# Divorce in CA



## lemonade (Oct 18, 2010)

After much deliberation, I've come to the conclusion that divorce is what's best for my husband and I. I know that trust can take a long time to return but I just don't have it in me anymore to try to believe anything that he says. He's lied to me too much and I feel this relationship can't be salvaged. Nor do I believe he can be honest about his feelings towards me. 

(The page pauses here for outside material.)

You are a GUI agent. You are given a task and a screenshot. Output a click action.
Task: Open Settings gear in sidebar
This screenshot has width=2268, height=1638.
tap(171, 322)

I'm not sure how to go about filing for divorce in California. I am tight on money so I'm not sure that I can hire an attorney. Is there anyway I can do this myself? If anyone here has had any experience with divorce in California, I would appreciate any advice. Thank you.


----------



## tom67 (Oct 2, 2012)

Well if your husband makes more money than you it will turn out well. From what I have learned in other threads, if you are married for 6 yrs or more you could get lifetime alimony. BFF and eric415 he is in the private section, could give you more insight.


----------



## lemonade (Oct 18, 2010)

tom67 said:


> Well if your husband makes more money than you it will turn out well. From what I have learned in other threads, if you are married for 6 yrs or more you could get lifetime alimony. BFF and eric415 he is in the private section, could give you more insight.


We've been married less than 6 years and have no children. I don't want his money.


----------



## EleGirl (Dec 3, 2011)

tom67 said:


> Well if your husband makes more money than you it will turn out well. From what I have learned in other threads, if you are married for 6 yrs or more you could get lifetime alimony. BFF and eric415 he is in the private section, could give you more insight.

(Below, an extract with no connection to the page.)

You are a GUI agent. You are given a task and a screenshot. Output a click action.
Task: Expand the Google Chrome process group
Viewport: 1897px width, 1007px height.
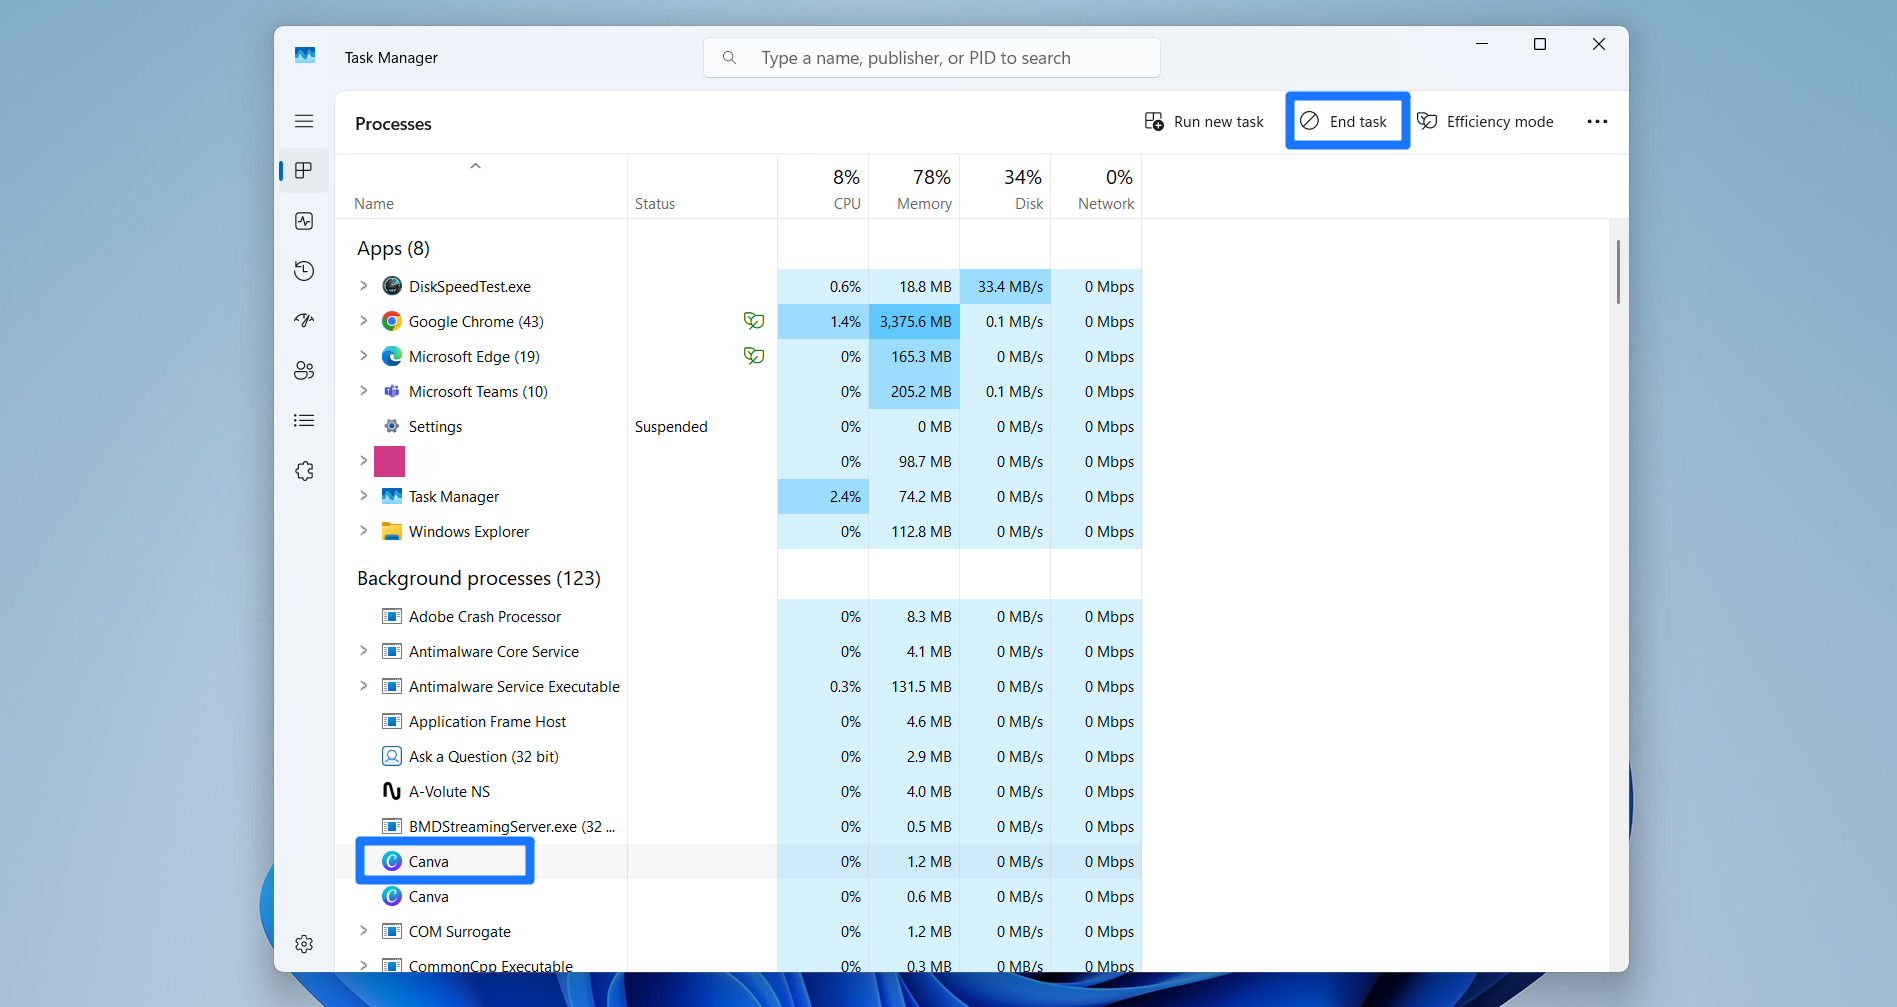[363, 321]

No, it's not 6 years or more for life long alimony in CA.

Up to 20 years (short term marriage) it can be alimony for 1/2 the period of the marriage.

After 20 years (Long term marriage), it can be life long. However, California is moving more and more away from life-long alimony towards wanting both spouses to be self-supporting. So even in long term marriages you can end up with a few years of re-habilatative support.


----------



## EleGirl (Dec 3, 2011)

lemonade said:


> We've been married less than 6 years and have no children. I don't want his money.


If you are not going to go for spousal support and/or are not entitled to it then the process is not too bad.



Here's a link to the California Court Self Help website

Completing Divorce or Separation - divorce_or_separation_selfhelp

Basically all assets/debts accumulated during divorce are split 50/50.

Any assets/debt from before marriage are generally sole-property/sole-debt.


----------



## me2pointoh (Jan 31, 2012)

Legal typing services have been recommended to me, you might look into that. They help you navigate the mountain of paperwork. There are several in my small town so you shouldn't have trouble finding one. When I called, I was quoted $400 for this service and she told me it cost $430 to file. Still out of my budget but I am working to overcome that hurdle.

This works best if there isn't a dispute though...
_Posted via Mobile Device_


----------



## Thumper (Mar 23, 2013)

I'm just wondering why you wouldn't be willing to try a separation first? Divorce is so final, and you might just be to caught up emotionally to make decide? Not knowing any back story of course, its seems drastic to me I guess.

nvm, went back and did some reading. divorce on!!


----------



## brokenbythis (Aug 21, 2011)

Thumper said:


> I'm just wondering why you wouldn't be willing to try a separation first? Divorce is so final, and you might just be to caught up emotionally to make decide? Not knowing any back story of course, its seems drastic to me I guess.
> 
> nvm, went back and did some reading. divorce on!!


I filed for legal sep in CA when I found out one of the women he was banging is pregnant. 2 reasons: I am disgusted with him and wanted to start the legal process, and 2nd: To protect myself and our son financially before she starts filing for child support - in CA whoever gets judgement first gets the biggest slice of the pie. I also left the door open just a crack because when he told me she was pregnant he had already left her weeks before and swore black and blue he made such a huge mistake, still loved me, wanted his family back and didn't want anything to do with her or the child except for child support.

6 weeks later I find out he's still in contact with her, and probably still sleeping with her/taking her out.

Now I want to convert it to divorce. I went no contact 2 wks ago and I believe he's fully back with her now. Even though he swore he couldn't stand her, it was only sex. He left her for a reason.

They can have each other. Water finds its own level.


----------



## EleGirl (Dec 3, 2011)

me2pointoh said:


> Legal typing services have been recommended to me, you might look into that. They help you navigate the mountain of paperwork. There are several in my small town so you shouldn't have trouble finding one. When I called, I was quoted $400 for this service and she told me it cost $430 to file. Still out of my budget but I am working to overcome that hurdle.
> 
> This works best if there isn't a dispute though...


Do you live in California? If so look at the link I provided above.


This link is a page where you can request a fee waiver based on hardship/low income.

Fee Waivers - getting_started_selfhelp


----------